Chapter Summary


  • Transformation is the uptake by living cells of freefloating DNA from dead, lysed cells.
  • Competence for transformation in some organisms is triggered by a genetically programmed physiological change.
  • Conjugation is a DNA transfer process mediated by a transferable plasmid that requires cell-cell contact and formation of a protein complex between mating cells.
  • Pheromone peptides secreted by Gram-positive cocci such as Enterococcus faecalis activate transfer genes in nearby donor cells.
  • Some bacteria can transfer DNA across phylogenetic domains. For example, Agrobacterium tumefaciens conjugates with plant cells.
  • Transduction is the process whereby bacteriophages transfer fragments of bacterial DNA from one bacterium to another. In generalized transduction, a phage preparation can move any gene in a bacterial genome to another bacterium. In specialized transduction, a phage can move only a limited number of bacterial genes.
  • Restriction endonucleases protect bacteria from invasion by foreign DNA. Restriction-modification enzymes methylate restriction target sites in the host DNA to prevent self-digestion.


  • Recombination is the process by which DNA sequences can be exchanged between DNA molecules.
  • General recombination involves large regions of sequence homology between recombining DNA molecules.
  • RecA synaptase mediates generalized recombination.
  • The extremely radiation-resistant Deinococcus radiodurans is thought to use RecA protein to patch together homologous ends of fragmented DNA in a way that reconstructs the chromosome after extreme radiation damage.
  • Site-specific recombination requires little homology between donor and recipient DNA molecules. Site-specific recombination enables phage DNA to integrate into bacterial chromosomes and is a process that can turn on or turn off certain genes, as in flagellar phase variation in Salmonella.


  • A mutation is any heritable change in DNA sequence, regardless of whether there is a change in gene function. Genotype reflects the genetic makeup of an organism, whereas phenotype reflects its physical traits.
  • Classes of mutations include silent mutations, missense mutations, nonsense mutations, point mutations, insertions, deletions, and frameshift mutations.
  • Spontaneous mutations reflect tautomeric shifts in DNA nucleotides during replication, accidental incorporation of noncomplementary nucleotides during replication, or “natural” levels of chemical or physical (irradiation) mutagens in the environment.
  • Chemical mutagens can alter purine and pyrimidine structure and change base-pairing properties.
  • Mutagenicity of a chemical can be assessed by its effect on bacterial cultures.

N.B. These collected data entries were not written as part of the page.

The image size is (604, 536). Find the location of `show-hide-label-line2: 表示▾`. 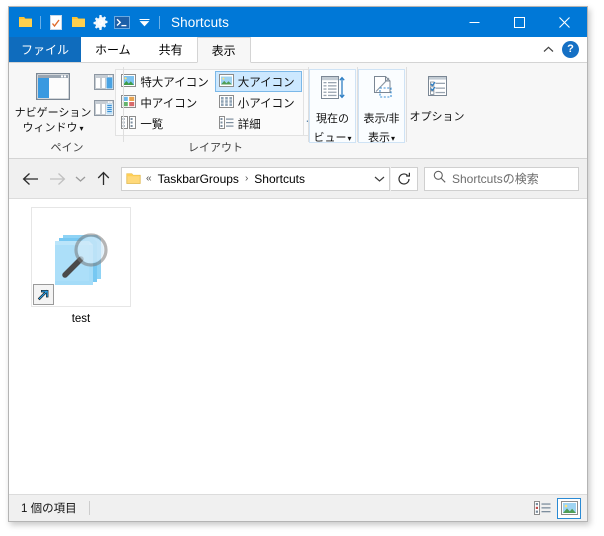

show-hide-label-line2: 表示▾ is located at coordinates (381, 138).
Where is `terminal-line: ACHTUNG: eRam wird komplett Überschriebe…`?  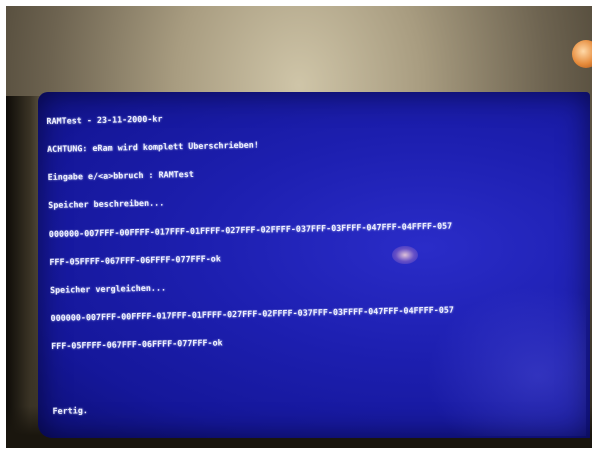 terminal-line: ACHTUNG: eRam wird komplett Überschriebe… is located at coordinates (152, 147).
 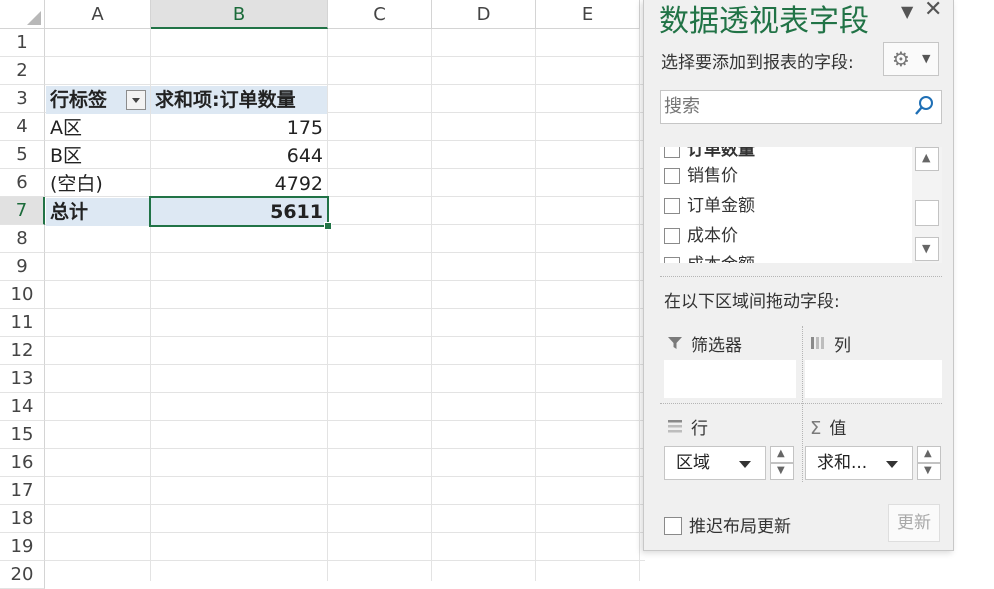 What do you see at coordinates (22, 547) in the screenshot?
I see `row-header-19: 19` at bounding box center [22, 547].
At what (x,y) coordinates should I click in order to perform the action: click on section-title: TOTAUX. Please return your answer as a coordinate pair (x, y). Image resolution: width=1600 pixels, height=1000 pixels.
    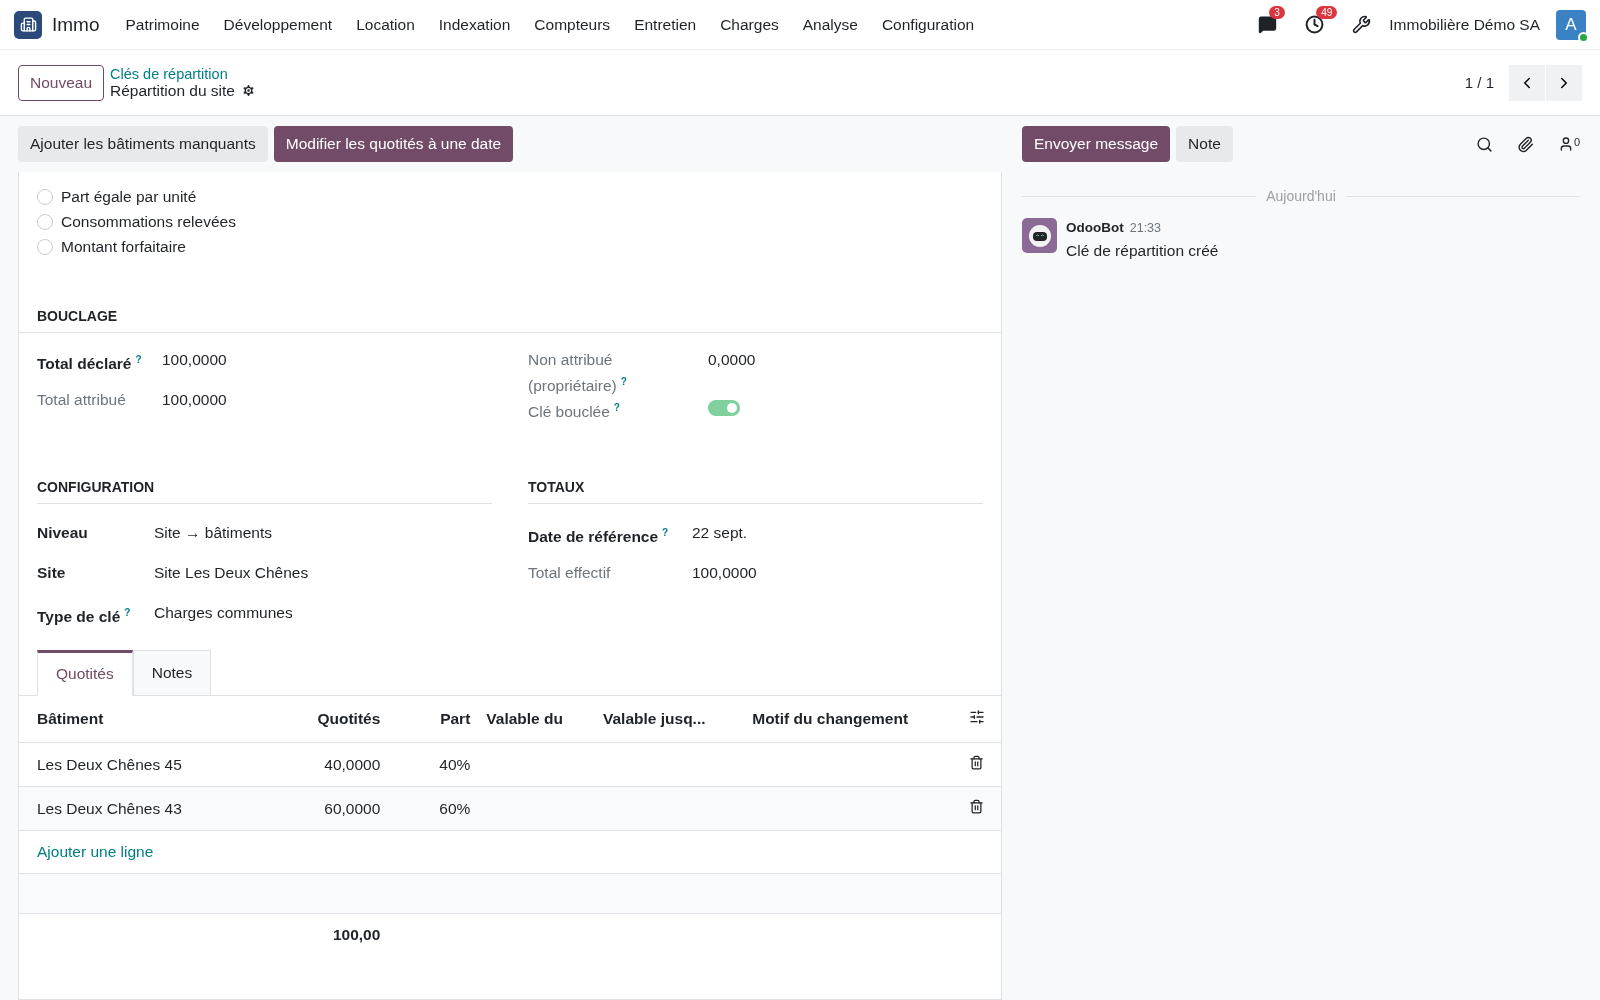
    Looking at the image, I should click on (756, 492).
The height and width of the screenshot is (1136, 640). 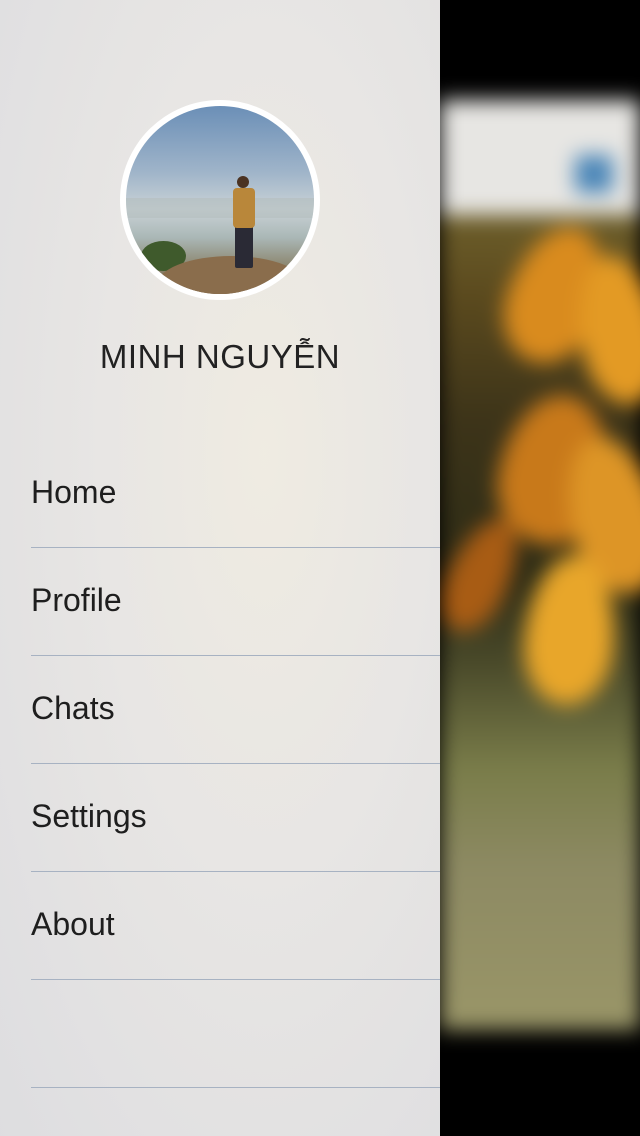 What do you see at coordinates (220, 818) in the screenshot?
I see `menu-item-settings: Settings` at bounding box center [220, 818].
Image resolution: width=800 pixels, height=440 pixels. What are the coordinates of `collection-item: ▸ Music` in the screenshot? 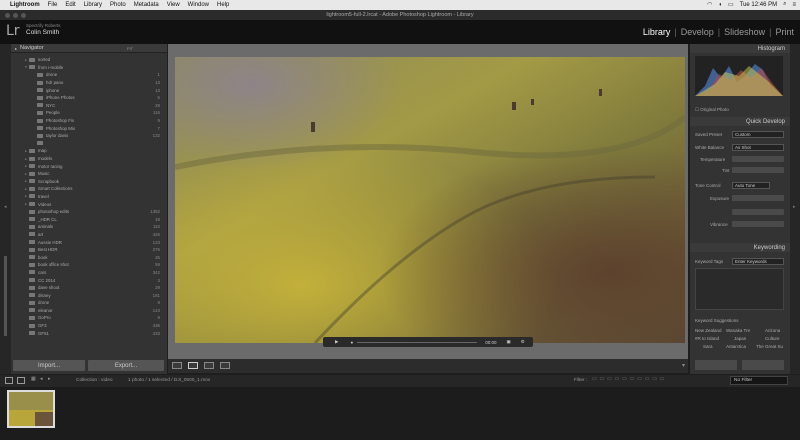 It's located at (89, 174).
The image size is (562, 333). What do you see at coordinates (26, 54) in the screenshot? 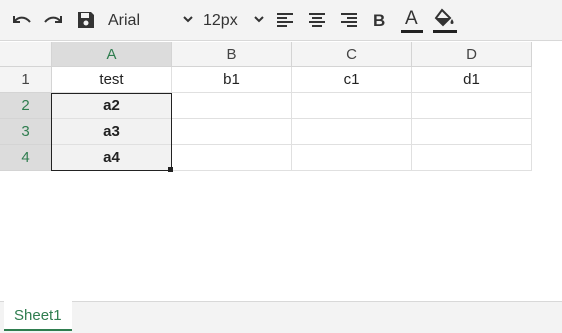
I see `corner-cell` at bounding box center [26, 54].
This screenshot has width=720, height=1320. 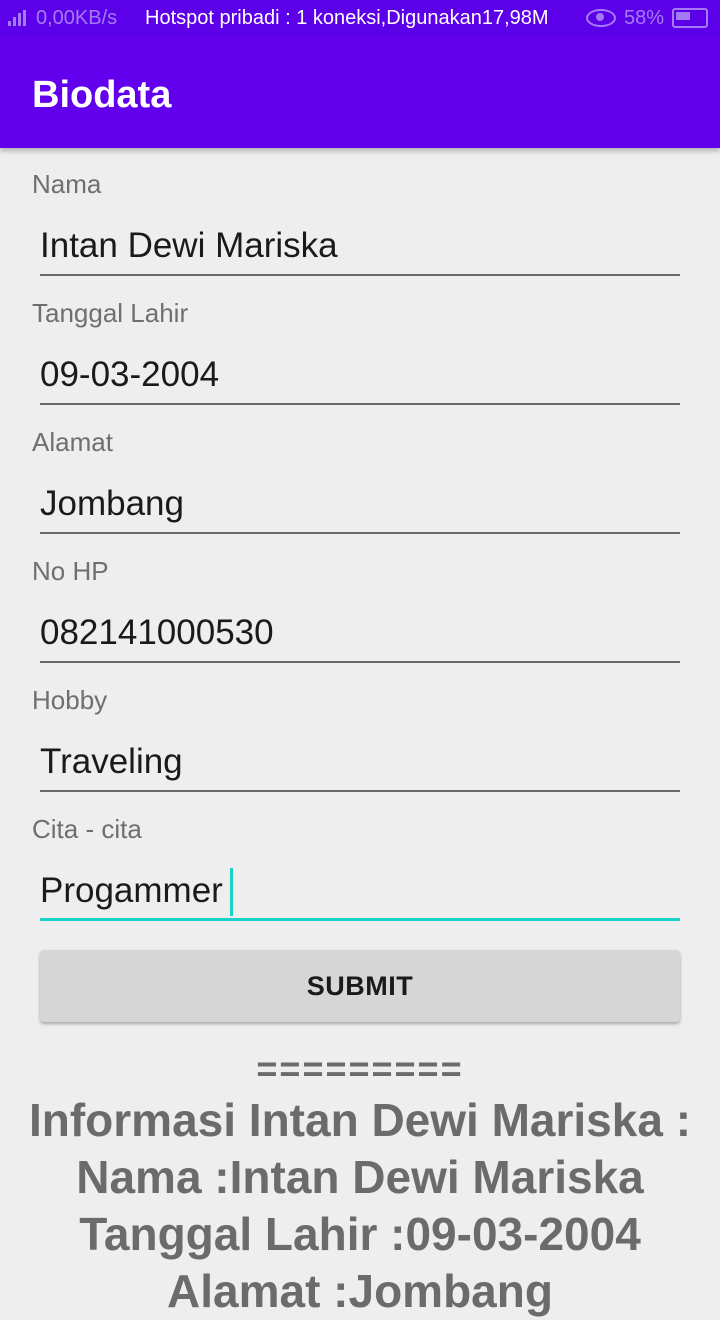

  • DNA repair pathways in microorganisms include error-proof and error-prone mechanisms.
  • Methyl mismatch repair uses methylation of the parental DNA strand to discriminate it from newly replicated DNA. The premise is that the parental strand will contain the proper DNA sequence.
  • Photoreactivation cleaves the cyclobutane rings of pyrimidine dimers.
  • Nucleotide excision repair (NER) clips out a patch of single-stranded DNA containing certain types of damaged bases.
  • Base excision repair (BER) excises structurally altered bases without cleaving the phosphodiester backbone. The resulting AP (apurinic/apyrimidinic) site is targeted by AP nucleases.
  • Recombinational repair takes place at a replication fork. A “good” strand of DNA is used to replace a homologous damaged strand.
  • Extensive DNA damage leads to induction of the SOS response, producing increased levels of the error-proof repair systems, as well as error-prone.


  • Transposable elements and insertion sequences (“jumping genes”) move from one DNA molecule to another, usually without replicating separately (that is, they are not plasmids).
  • Transposase is an enzyme that forms a transpososome complex with the transposable element and target DNAs.
  • Insertion sequences are simple DNA transposable elements containing a transposase gene flanked by short inverted-repeat sequences.
  • Transposable elements move by nonreplicative or replicative mechanisms.
  • Transposons are complex transposable elements carrying additional genes (for example, drug resistance).
  • Composite transposons have two duplicate insertion sequence elements that flank additional genes. Often the interior inverted repeats of these elements contain mutations.
  • Transposons can carry a variety of genes, including antibiotic resistance genes.


  • Horizontal gene transfers between species are thought to occur by conjugation, transformation, and transduction.
  • A DNA sequence with a GC content different from that of flanking chromosomal DNA is one sign of horizontal gene transfer.
  • Pathogenicity islands are the result of horizontal gene transfers that improve the pathogenicity of a recipient. Fitness islands are similar to pathogenicity islands but improve environmental survival characteristics of the recipient.
  • Superfamilies of functional proteins result from gene duplications and mutations that cause divergent evolution of function.